Two years ago, tech entrepreneur Justin Sun launched TRON, an ambitious blockchain project aiming to expand the field of decentralized finance (DeFi). With a mission to decentralize the internet, TRON is frequently compared to blockchain veteran Ethereum. TRON, however, handles much higher transaction volume with minimum energy consumption, making it an attractive blockchain platform alternative for many crypto projects.
Like David battling Goliath, the underdog TRON’s ambitious plans and execution have led to outranking its rival per China’s Global Public Chain Technology Evaluation Index, outpaced only by EOS. Further, as Tether (USDT) currently leads the field in market cap, approximately one third of its supply comes from the TRON network, the second largest supplier after Ethereum.
More recently, TRON released TRC10 and TRC20 tokens as an obvious answer to Ethereum’s ERC10 and ERC20 tokens, the latter credited for driving the DeFi ecosystem. While TRC10 offers a basic range of tokens run on TRON mainnet, TRC20 brings higher functionality and incorporates a smart contract feature, allowing decentralized applications access to instant transactions.
In August, TRON launched the JustSwap platform, describing it as TRON’s “own version of [Ethereum-based] Uniswap,” a fully decentralized protocol for automated liquidity. On the day of launch, it provoked a massive agiotage from crypto enthusiasts everywhere, with close to a million viewers following a live stream with CEO Justin Sun.

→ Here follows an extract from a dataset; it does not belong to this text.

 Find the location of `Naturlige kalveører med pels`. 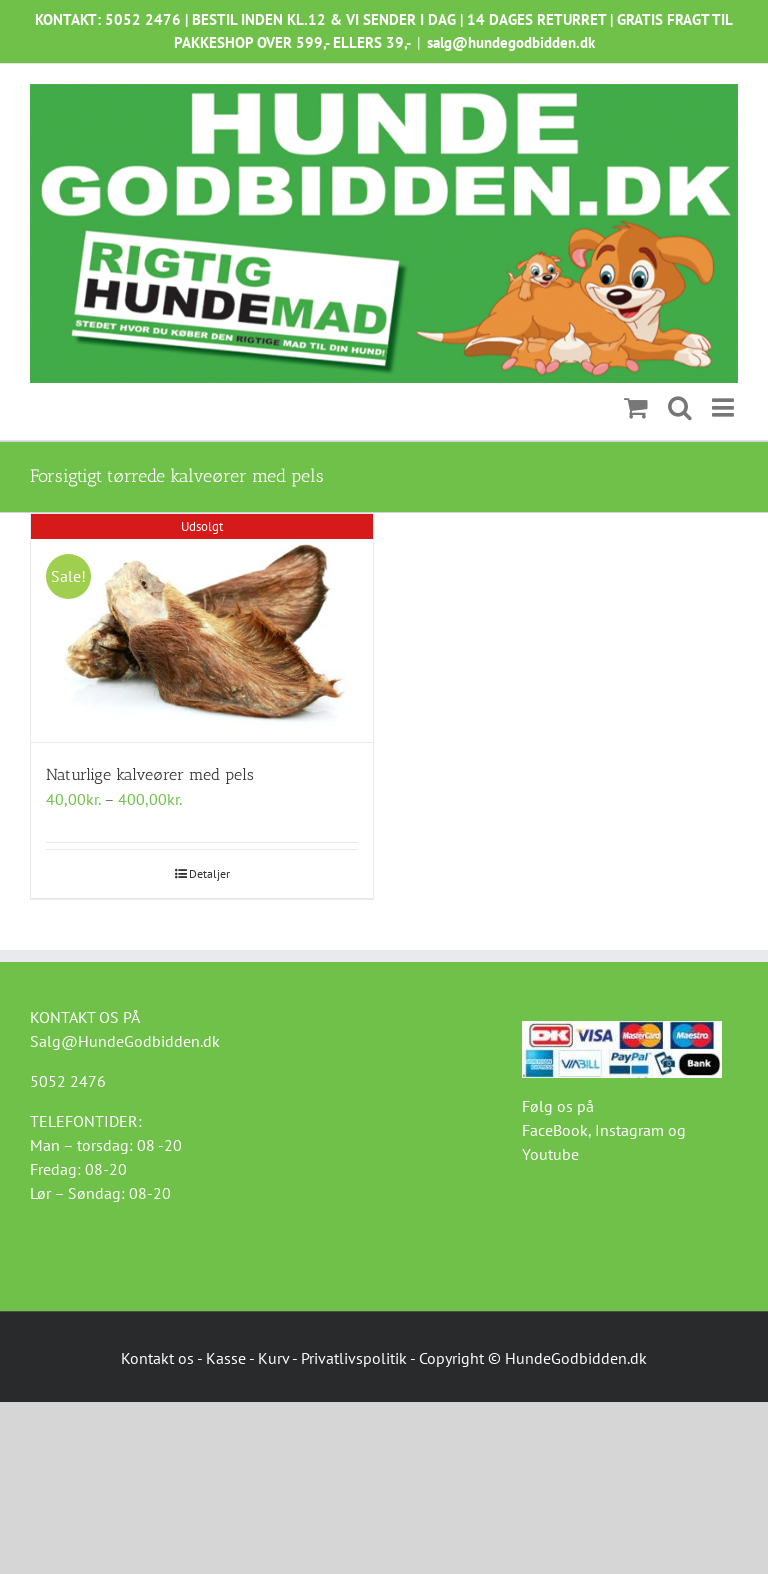

Naturlige kalveører med pels is located at coordinates (150, 774).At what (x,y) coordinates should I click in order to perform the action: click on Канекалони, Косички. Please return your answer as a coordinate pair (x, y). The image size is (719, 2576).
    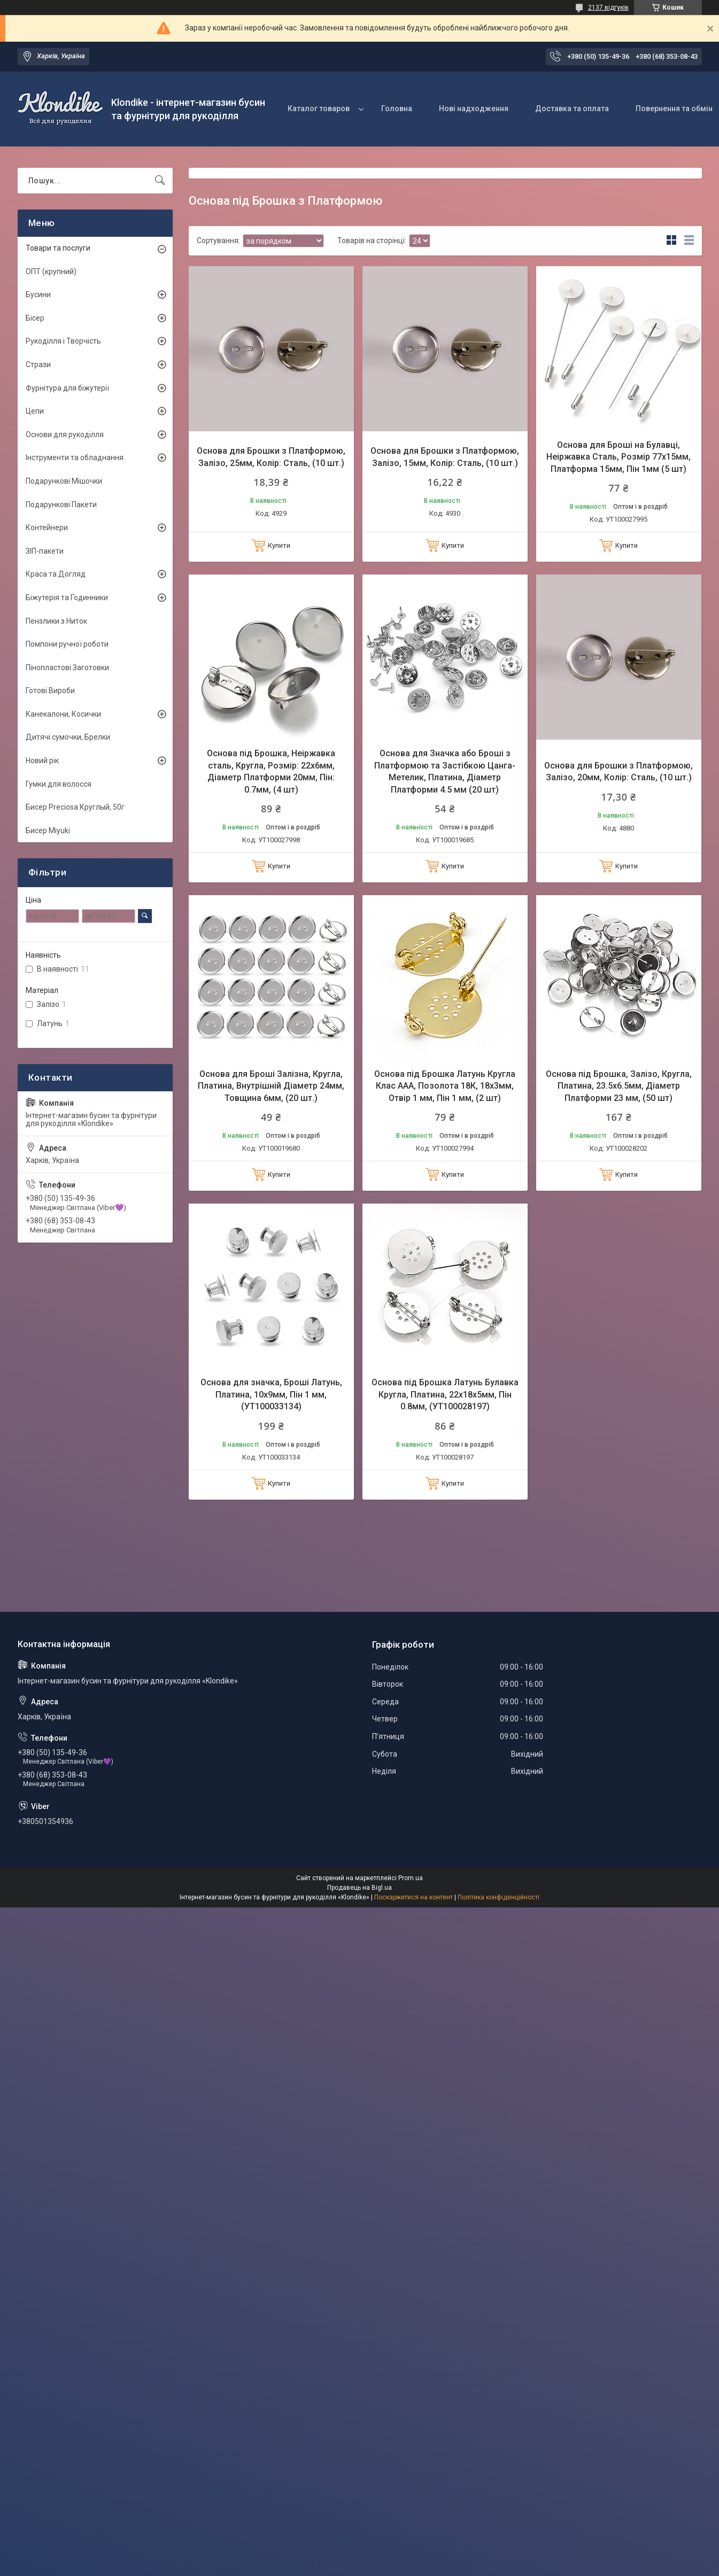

A growing number of exchanges are now beginning to adopt the newly-minted TRC20 tokens. Incidentally, Bittrex Global listed its first on the same day of the JustSwap launch.
Centric: An Impetus Towards TRC20 Global Adoption
Bittrex Global, an European trading platform headquartered in Liechtenstein, recently adopted its first TRC20 token, Centric. With growing interest in the lightning-fast and transaction-heavy TRON ecosystem, an increasing number of exchanges are expressing interest in adding TRC20 tokens to their platforms.
And for good reason. Tokens like Centric possess a number of advantages, especially in the trading environment. Centric holds a promise of fulfilling all obligations abandoned by centralized stablecoins like Tether which has only 76% of its coins collateralized. Centric provides safe and compliant storage of funds for those looking to shift from speculative currencies and toward tokens offering a reliable price stability mechanism.
Centric offers two tokens, Centric Cash (CNS) and Centric Rise (CNR). The first, Centric Cash, is meant as a mean of exchange and active trading, while the other, Centric Rise, offers effective value storage. By creating a two-token system, Centric intends to balance the aggregate demand and bring appropriate incentive to external actors. This allows a predictable rate of return for Centric Rise along with the necessary element of stability for Centric Cash.
In comparison to many other tokens on the market, the price of Centric Cash is not dictated solely by changeable market conditions. In contrast, Centric invented its own algorithm to keep the price of the token stable at the mark of 1 USD. When the price of the token exceeds the mark, holders receive an incentive to liquidate. The opposite also holds true—when the price dips below the established benchmark, the market receives a discount on token purchase.
With Centric Rise, however, the token value increases hourly. By burning excess tokens each hour, the system allows a stable and predictable price escalation. When the price deviates from the given target, the mechanism infused in the system makes an automatic correction, thus effectively mitigating price volatility.
The Centric team’s roadmap features a number of utility services, including wallets, a gambling platform, a developer hub, business payments, and crypto donations. The addition of these real-world use cases bolster Centric’s chances of achieving its long-term objective as a lead global crypto economy of the future.